(Data items)

--- --- ---

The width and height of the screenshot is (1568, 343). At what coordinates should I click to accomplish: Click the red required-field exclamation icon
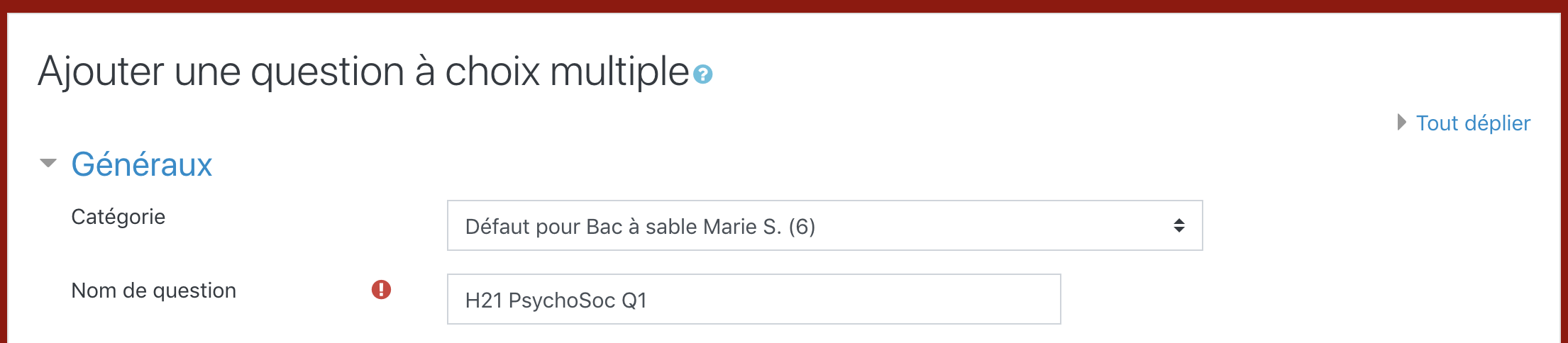(x=381, y=289)
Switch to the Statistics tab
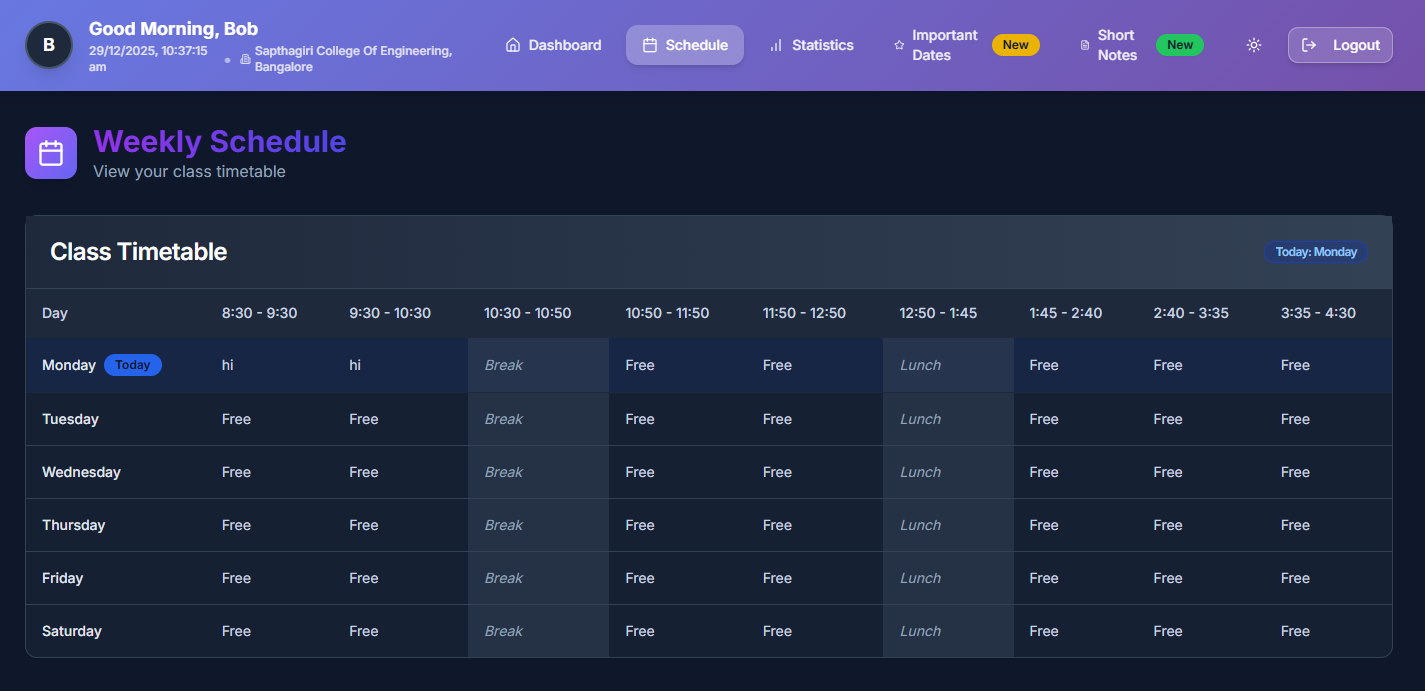The height and width of the screenshot is (691, 1425). coord(812,44)
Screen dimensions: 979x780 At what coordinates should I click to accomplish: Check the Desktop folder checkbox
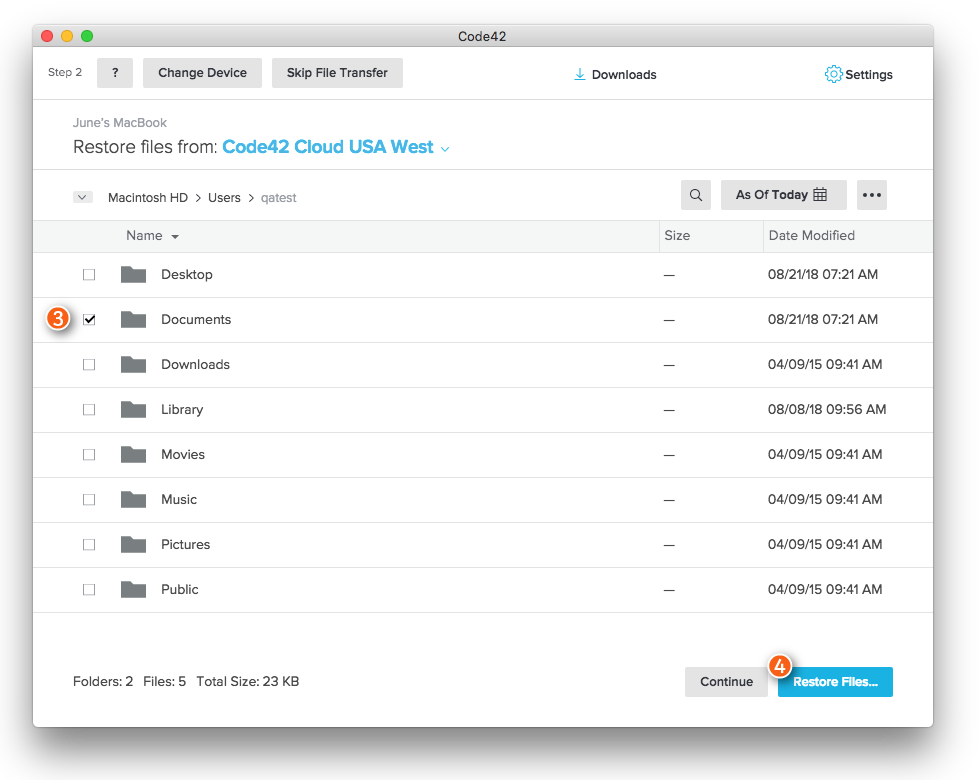coord(89,274)
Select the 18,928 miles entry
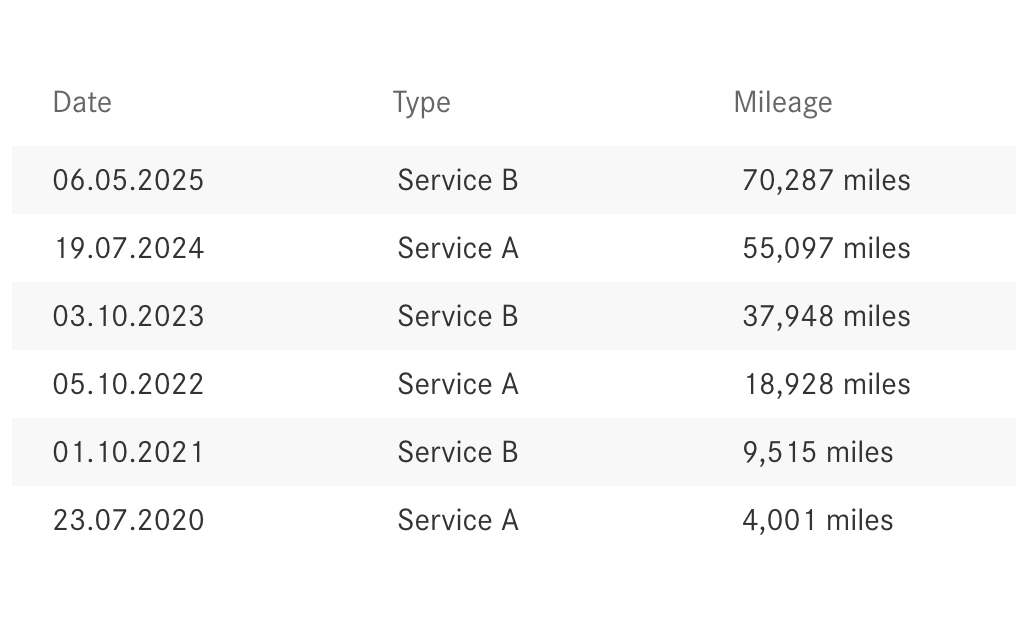1016x630 pixels. [x=826, y=384]
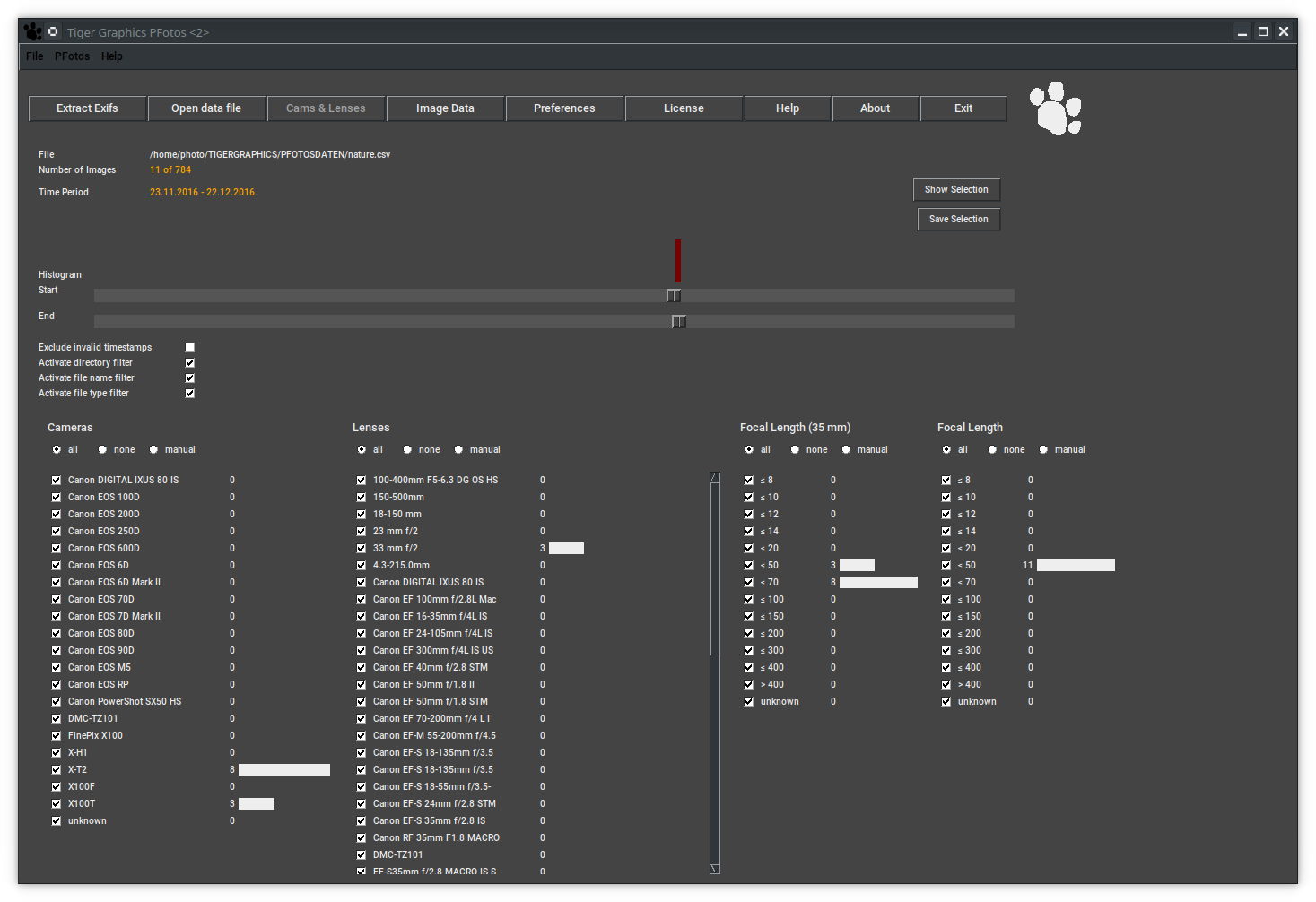Switch to the Image Data tab
This screenshot has width=1316, height=902.
(445, 108)
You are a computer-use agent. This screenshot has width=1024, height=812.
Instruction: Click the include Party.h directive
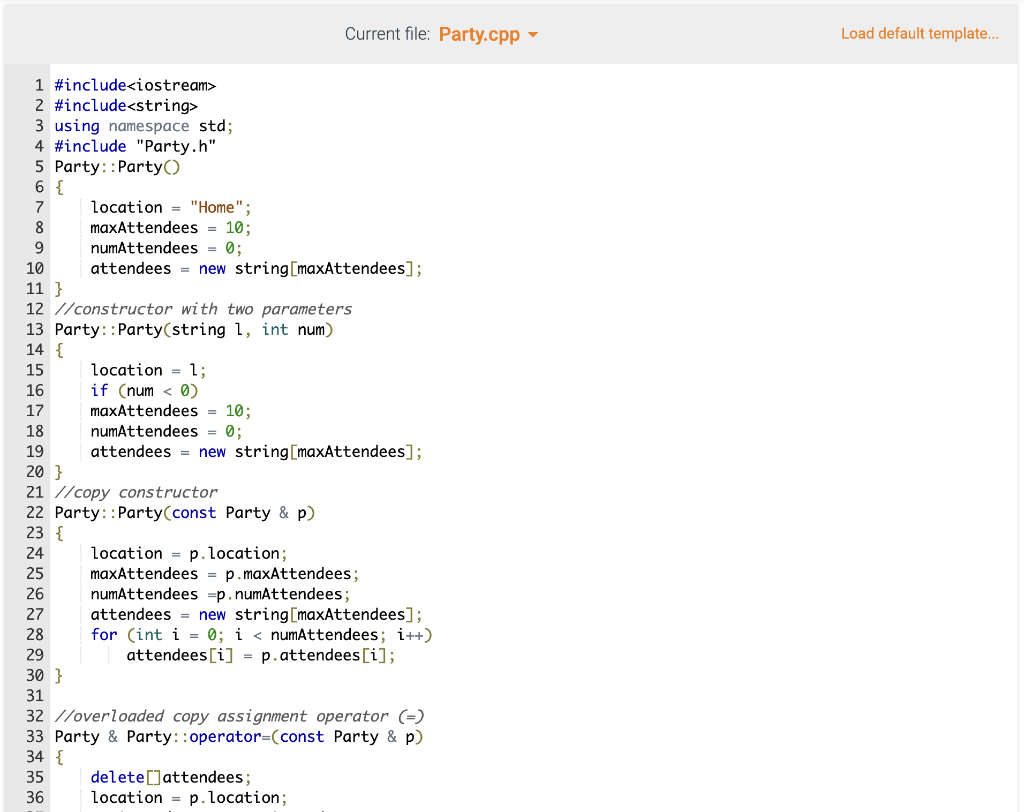point(136,146)
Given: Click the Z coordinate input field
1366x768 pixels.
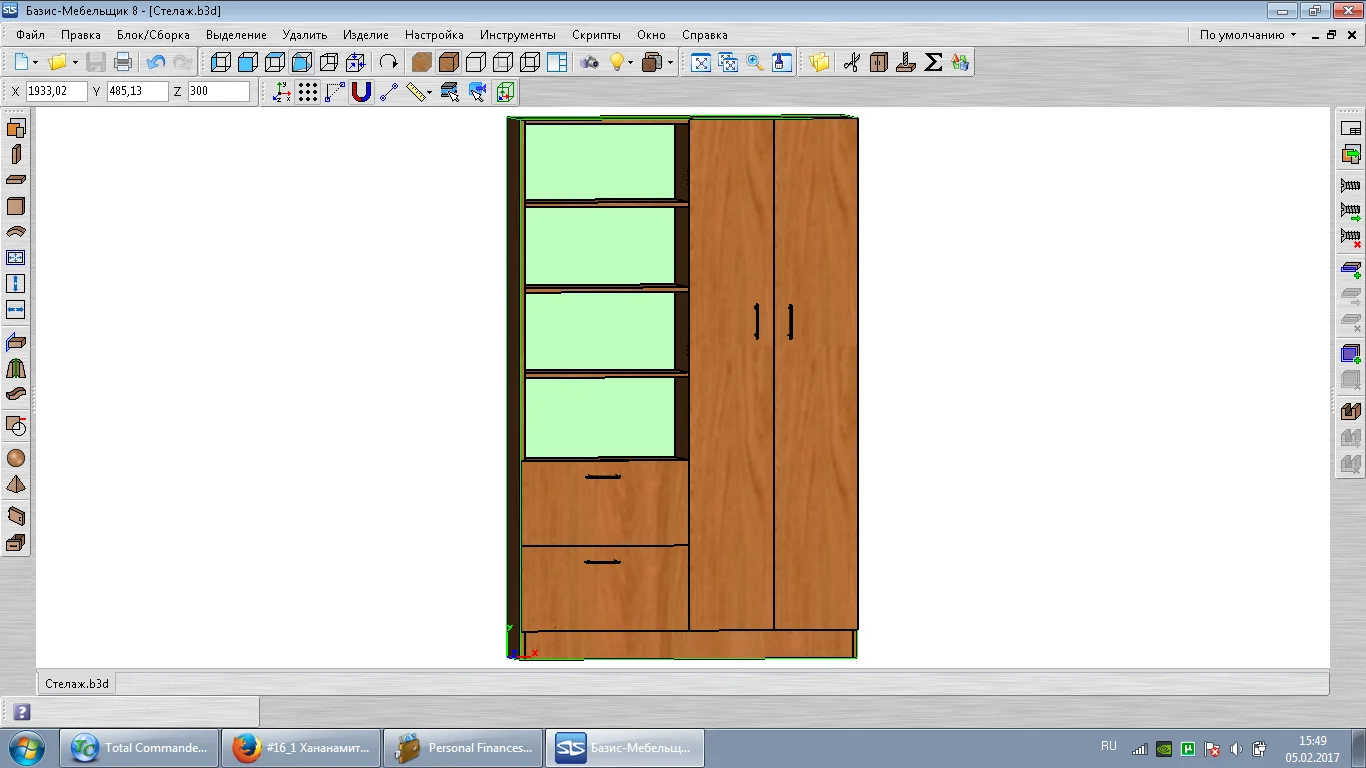Looking at the screenshot, I should point(218,91).
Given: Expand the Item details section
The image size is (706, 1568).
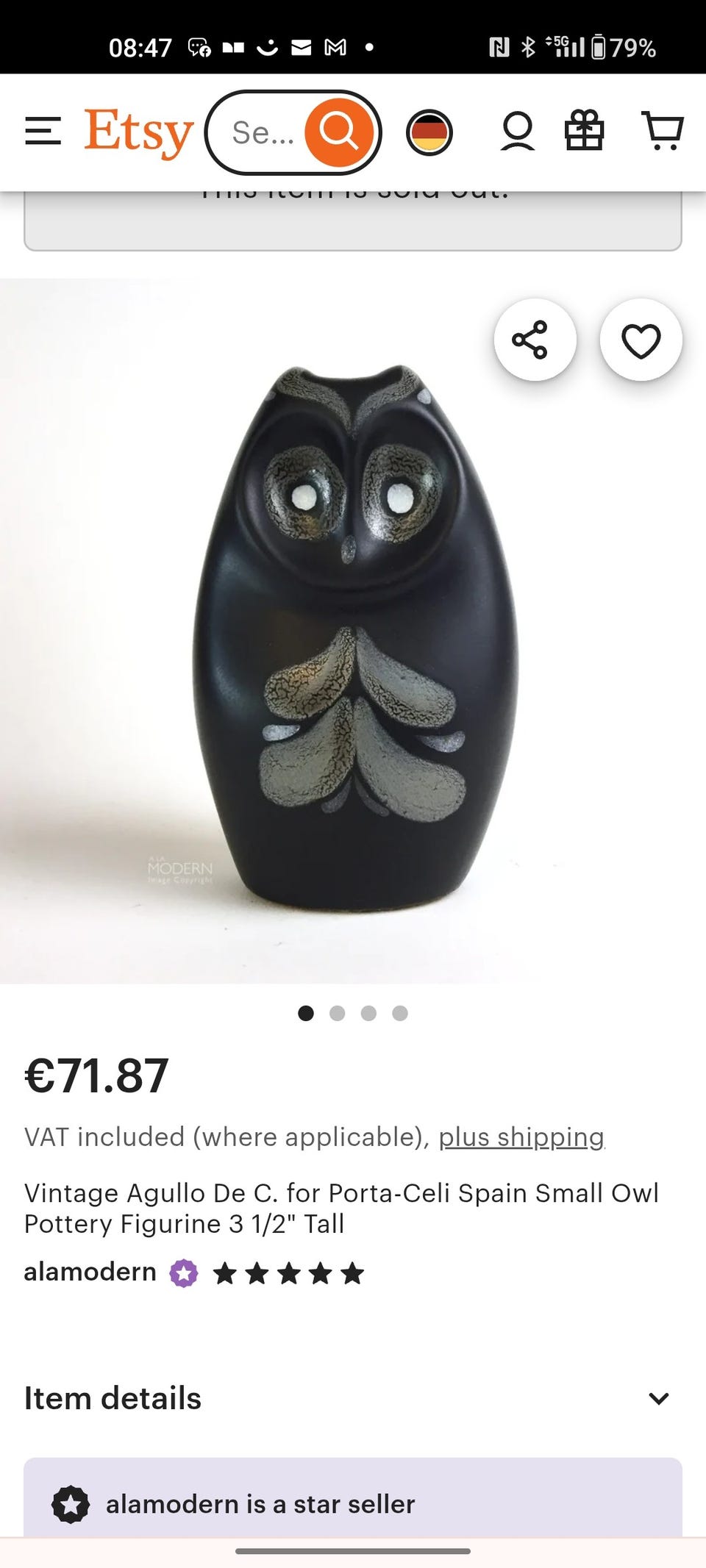Looking at the screenshot, I should pos(353,1398).
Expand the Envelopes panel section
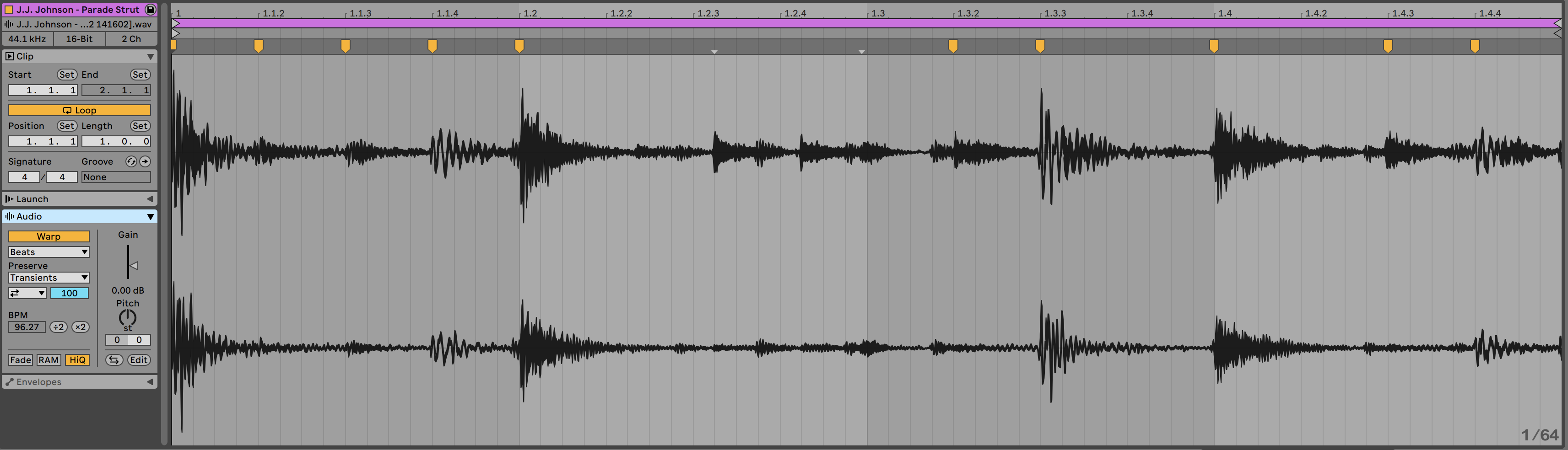Viewport: 1568px width, 450px height. click(x=150, y=382)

--- --- ---

YOUR TASK -
If a line in the records holds the string "Given", copy it.

SOLUTION -
Given: Click the Z coordinate input field
Given: Expand the Item details section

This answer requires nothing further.